Namütenahi Sevda
Namütenahi Sevda
Hasretten mecruh iki kalp,
Uzun mecralar girmiş aralarına
Mahdut bir iki yetersiz gün,
Yetecek mi bu âşıklara?
Galeyan eden özlem, taşıyor bedenden
Gelmiş kavuşma vakti, bahtiyarlıktan sermest iki seven
İhtiraz gözler, âlâ sözler
Sanki serilmiş önlerine en güzel Şukufeler
Her tafsilatı ayrı müzeyyen
Havada latif bir hararet…
Şatır handelerle işte iltizam olunan o an!

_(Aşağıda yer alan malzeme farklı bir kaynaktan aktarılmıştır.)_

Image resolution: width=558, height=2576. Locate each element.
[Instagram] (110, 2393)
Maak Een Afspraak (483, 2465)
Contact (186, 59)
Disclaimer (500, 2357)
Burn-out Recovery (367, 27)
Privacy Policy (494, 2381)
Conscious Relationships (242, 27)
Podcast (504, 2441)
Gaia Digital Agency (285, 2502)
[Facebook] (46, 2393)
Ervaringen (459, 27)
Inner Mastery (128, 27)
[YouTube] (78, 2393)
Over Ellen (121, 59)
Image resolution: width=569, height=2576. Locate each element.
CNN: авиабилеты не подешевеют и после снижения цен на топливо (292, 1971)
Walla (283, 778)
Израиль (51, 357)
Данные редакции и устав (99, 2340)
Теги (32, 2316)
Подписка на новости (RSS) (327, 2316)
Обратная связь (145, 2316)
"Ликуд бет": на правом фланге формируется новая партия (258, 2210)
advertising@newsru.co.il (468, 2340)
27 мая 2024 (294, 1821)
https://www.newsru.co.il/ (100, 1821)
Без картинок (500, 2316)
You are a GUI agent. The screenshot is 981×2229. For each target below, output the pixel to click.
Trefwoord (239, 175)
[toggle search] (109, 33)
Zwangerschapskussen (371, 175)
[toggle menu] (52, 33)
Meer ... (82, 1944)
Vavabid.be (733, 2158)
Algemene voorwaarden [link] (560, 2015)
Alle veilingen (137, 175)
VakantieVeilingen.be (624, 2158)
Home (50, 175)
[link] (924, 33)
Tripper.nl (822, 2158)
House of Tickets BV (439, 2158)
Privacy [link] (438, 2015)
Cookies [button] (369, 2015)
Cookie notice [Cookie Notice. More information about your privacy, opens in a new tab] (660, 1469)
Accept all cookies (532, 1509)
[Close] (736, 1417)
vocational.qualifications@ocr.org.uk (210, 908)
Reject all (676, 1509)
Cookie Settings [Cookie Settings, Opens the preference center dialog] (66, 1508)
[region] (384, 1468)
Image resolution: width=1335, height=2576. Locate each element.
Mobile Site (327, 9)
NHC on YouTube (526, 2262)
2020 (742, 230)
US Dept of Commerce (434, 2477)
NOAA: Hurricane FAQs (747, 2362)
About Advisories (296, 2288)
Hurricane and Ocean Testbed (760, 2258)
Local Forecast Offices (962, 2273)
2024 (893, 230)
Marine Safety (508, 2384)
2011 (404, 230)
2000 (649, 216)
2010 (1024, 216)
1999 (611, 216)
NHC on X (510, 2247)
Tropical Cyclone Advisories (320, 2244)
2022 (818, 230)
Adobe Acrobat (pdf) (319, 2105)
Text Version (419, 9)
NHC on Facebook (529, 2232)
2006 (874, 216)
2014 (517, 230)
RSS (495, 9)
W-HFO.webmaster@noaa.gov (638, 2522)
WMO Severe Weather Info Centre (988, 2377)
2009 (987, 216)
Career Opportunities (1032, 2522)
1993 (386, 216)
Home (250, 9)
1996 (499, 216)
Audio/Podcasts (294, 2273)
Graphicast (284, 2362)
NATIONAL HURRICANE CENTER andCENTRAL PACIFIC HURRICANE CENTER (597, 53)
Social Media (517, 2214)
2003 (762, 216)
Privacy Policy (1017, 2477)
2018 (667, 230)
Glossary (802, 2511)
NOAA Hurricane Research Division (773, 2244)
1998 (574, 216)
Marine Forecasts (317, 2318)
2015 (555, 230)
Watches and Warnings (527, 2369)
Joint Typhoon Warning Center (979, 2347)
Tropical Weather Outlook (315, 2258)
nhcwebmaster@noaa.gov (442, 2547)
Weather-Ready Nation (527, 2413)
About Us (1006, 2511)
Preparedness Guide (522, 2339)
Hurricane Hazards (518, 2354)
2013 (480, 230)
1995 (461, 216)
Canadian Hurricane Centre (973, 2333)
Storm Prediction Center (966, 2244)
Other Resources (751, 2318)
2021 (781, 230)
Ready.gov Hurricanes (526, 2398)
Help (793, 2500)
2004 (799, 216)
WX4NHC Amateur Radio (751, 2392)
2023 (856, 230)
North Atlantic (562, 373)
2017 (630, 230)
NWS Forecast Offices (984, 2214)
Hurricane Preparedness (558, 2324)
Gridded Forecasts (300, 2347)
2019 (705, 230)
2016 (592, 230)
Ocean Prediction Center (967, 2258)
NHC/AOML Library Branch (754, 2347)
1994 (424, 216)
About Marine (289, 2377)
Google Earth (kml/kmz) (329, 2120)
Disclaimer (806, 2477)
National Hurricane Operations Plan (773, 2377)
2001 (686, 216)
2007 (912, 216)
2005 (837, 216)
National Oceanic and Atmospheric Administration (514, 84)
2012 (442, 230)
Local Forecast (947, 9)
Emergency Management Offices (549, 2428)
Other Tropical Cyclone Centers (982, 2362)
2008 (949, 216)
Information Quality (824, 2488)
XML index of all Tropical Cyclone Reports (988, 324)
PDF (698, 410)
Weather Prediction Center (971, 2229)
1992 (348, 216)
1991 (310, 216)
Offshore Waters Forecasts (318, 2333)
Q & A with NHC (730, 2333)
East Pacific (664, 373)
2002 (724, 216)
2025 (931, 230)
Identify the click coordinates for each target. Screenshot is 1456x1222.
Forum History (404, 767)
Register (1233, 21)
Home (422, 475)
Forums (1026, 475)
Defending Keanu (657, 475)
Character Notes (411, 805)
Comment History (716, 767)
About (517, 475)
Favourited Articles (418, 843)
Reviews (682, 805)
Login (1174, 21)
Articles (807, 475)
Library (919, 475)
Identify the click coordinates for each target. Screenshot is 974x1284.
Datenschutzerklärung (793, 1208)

Muhteris bir buse, titreyen iki beden
Mümkün mü tevfik etmek zamanı?
Ey arz, Gördün mü böyle bir mevzuniyet!
Şedit hislere kifayet eder mi dakikalar?
Bu iki zavallının tıynetlerinde ne kadarcık metanet var?
Tek tesellileri tekerrür etmesi, ağlamak neye yarar?
Bilirler, bitmeyecek bu müvellen seyranlar, kavuşmalar…
Zaman nasibini alır bu işten, biraz övgü biraz sövgü ile
Yâr döner memlekete, kuşunun kalbi ile birlikte
Akılda kalan son iki boynu bükük cümle, bir vaveyla derinlerde
“Ah sevgilim! Ne zaman avdet edeceksin bu biçareye?”